By finding outlets for sadness and frustration, you gain some measure of control. Help control your feelings by addressing them. That way, you can find specific solutions to them.

Barrier 6: Your Focus Is Always On You
Solution: Connect With Others

How important are social networks to your happiness? Maybe more than you realize. A recent 20-year study of more than 4,000 people showed that happiness is influenced not just by your immediate friends and family, but also by the friend of a friend of a friend, someone you may have never even met. It turns out that happiness can spread through social networks, like a virus.

Unfortunately, many people spend so much time by themselves or focused solely on themselves that they don’t benefit from this positive contagion.

The more you isolate yourself, mentally or physically, the more your world closes in, and the less realistic you become, all of which produces a vicious circle. “You become oblivious to the needs of others, and the world shrinks still more, making you less able to see outside yourself,” says Thupten Jinpa.

Using a wide-angle lens in your life helps you see connections you wouldn’t otherwise see, such as the universality of suffering. All it may take is having a loved one diagnosed with a serious disease to realize how many people are grappling with similar challenges. Feeling joined by others on this journey provides some comfort and happiness.

The most direct path to these connections? Compassion and caring for others.

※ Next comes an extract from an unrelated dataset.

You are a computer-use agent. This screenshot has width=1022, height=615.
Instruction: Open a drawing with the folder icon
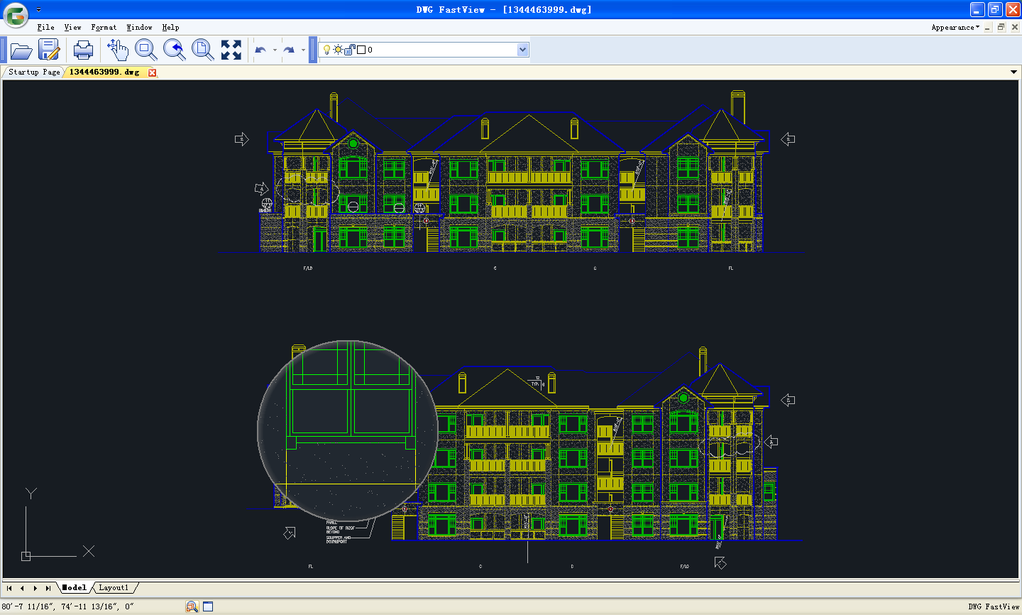coord(21,50)
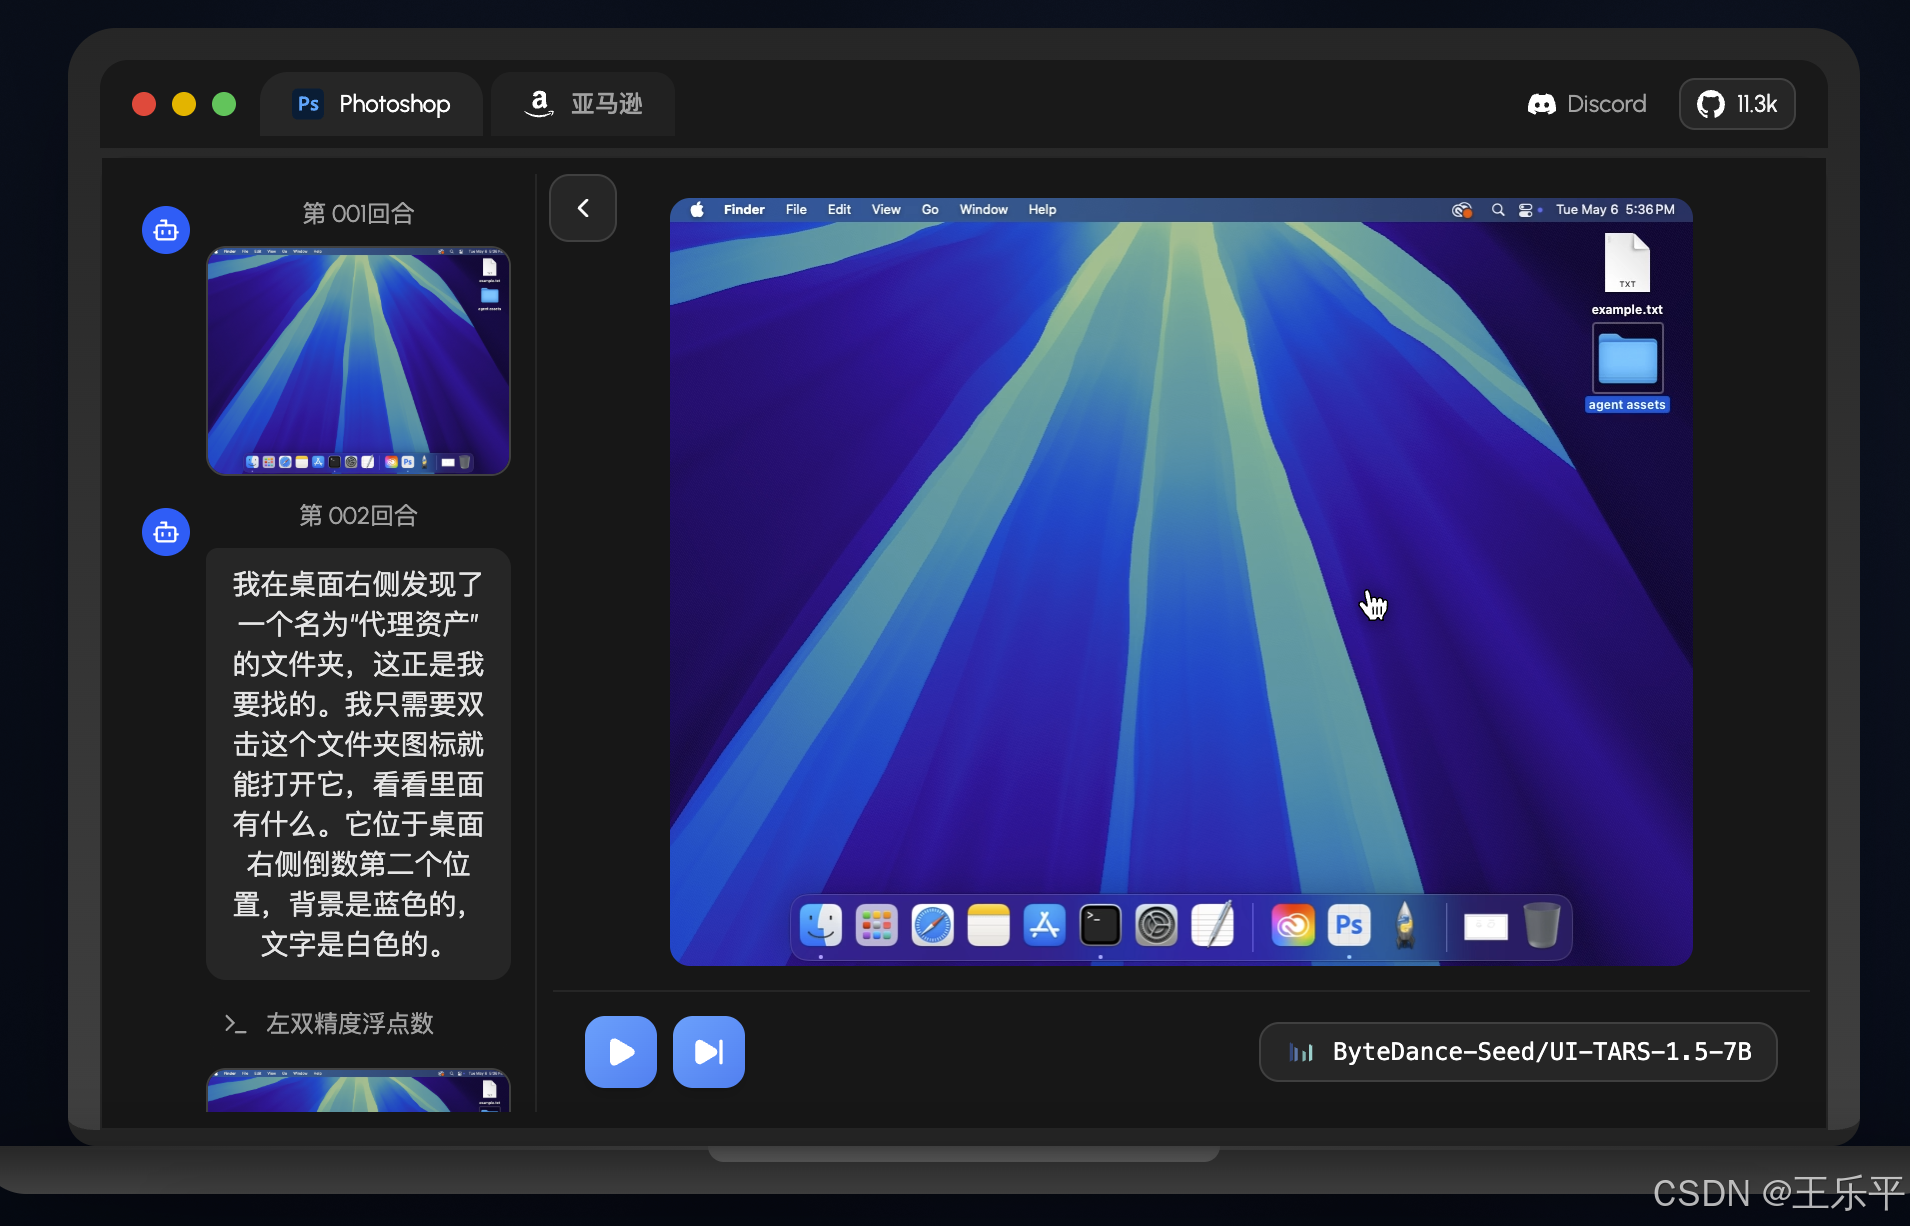
Task: Click the Creative Cloud dock icon
Action: tap(1291, 926)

“Even primates seem to understand this,” says Robert M. Sapolsky, PhD, author of Why Zebras Don’t Get Ulcers and research associate with the Institute of Primate Research at the National Museum of Kenya. “Primates that groom each other after a stressful event experience a reduction in blood pressure.”

Compassion engages us with others, removes isolation, builds resilience, and leads to deep fulfillment – and, yes, a greater sense of happiness.

Tenzin Gyatso, the 14th Dalai Lama, may have said it best: “If you want others to be happy, practice compassion; if you want to be happy, practice compassion.”